Dental implants are the most attractive, durable and longest-lasting solution for missing teeth.
With proper care and healthy lifestyle choices, dental implants can provide exceptional bite function and the beauty of a natural smile for life. But the results of a recent study indicate that antidepressants may impact the success of dental implants.
Bone Growth and Dental Implants
One factor in the functionality and longevity of dental implants is that after implants are placed, jaw bone grows around the implants, anchoring them in place as if they were the roots of natural teeth.
After new bone has formed around the implants and healed, the implants are capped with dental crowns that are designed to look and perform like your biological teeth. For most patients seeking to replace missing teeth, traditional titanium implants are an effective choice; for others, metal-free dental implants or another option may be preferable.
Antidepressants and Bone Metabolism
Antidepressants are the second-most prescribed type of drug in America, ranking behind analgesics, medications used to relieve pain.

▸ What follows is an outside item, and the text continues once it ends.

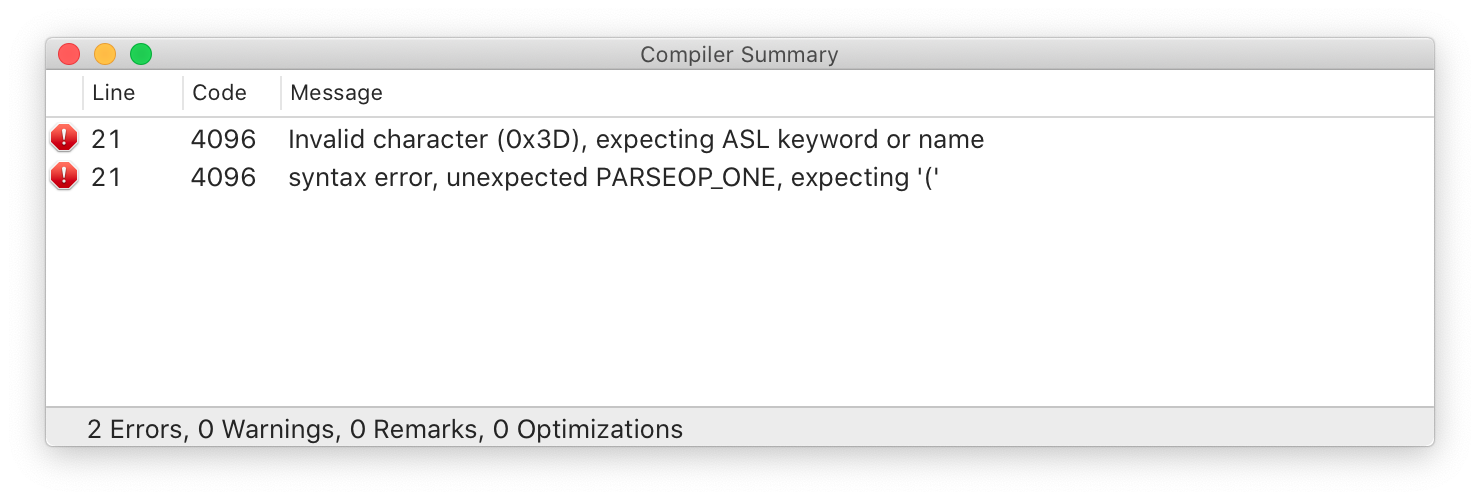1480x500 pixels.
Task: Zoom the window with the green button
Action: tap(141, 54)
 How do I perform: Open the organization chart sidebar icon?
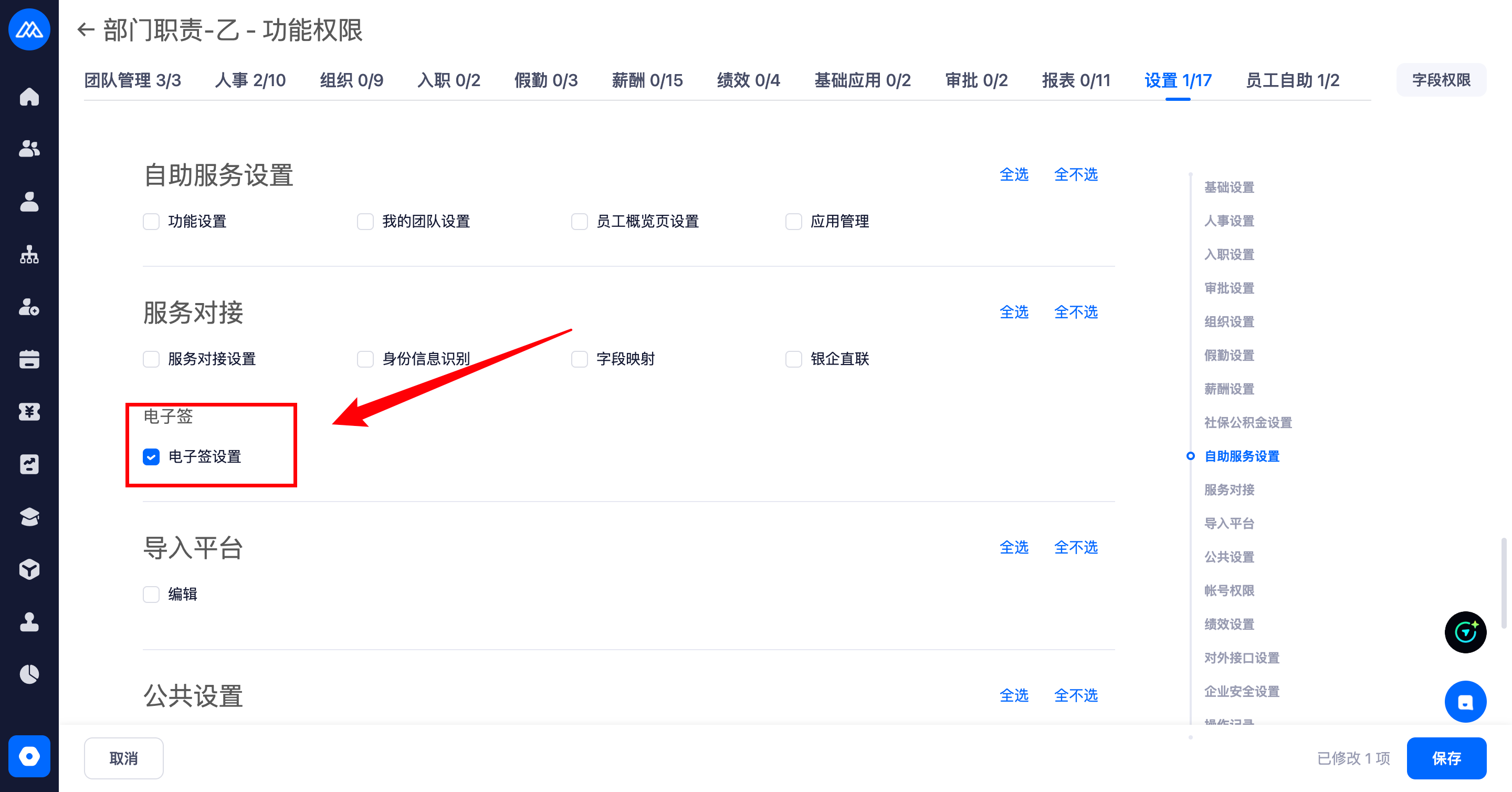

Antidepressants have been shown to impair bone metabolism, which is a crucial component of the bone healing process. Other side effects of antidepressants can include osteoporosis, bruxism (teeth grinding) and dry mouth. Each of these potential side effects can affect oral bone health. Osteoporosis leads to less dense bone around implants. Bruxism increases stress on the implants, potentially eroding the bone around them. And dry mouth reduces the body’s ability to fight off gum disease, which is the leading cause of dental implant failure.
Dental Implants and Antidepressants
New research into a possible link between dental implant failure and antidepressants was launched after scholars engaged in a previous dental implants study noticed that a number of patients who experienced dental implants failure reported the use of a prescription antidepressant.
The recent study, which was conducted by researchers at the University at Buffalo’s School of Dental Medicine, found that the use of antidepressants increased the risk of implant failure by four times. Each year of antidepressant use, according to the study, further heightened the odds of failure.
The study analyzed the medical charts of UB Dental Clinic patients with dental implants. Although few patients overall sustained implant failure, the rate of failure in those who reported antidepressant use was 33 percent. The findings of the research were presented at the 45th annual American Association for Dental Research conference on March 19, and those involved consider it a pilot study; researchers plan to continue their work on a wider scale.
When discussing dental implants or other restorative dental treatments with your dentist, it’s important to mention any medications you may be taking.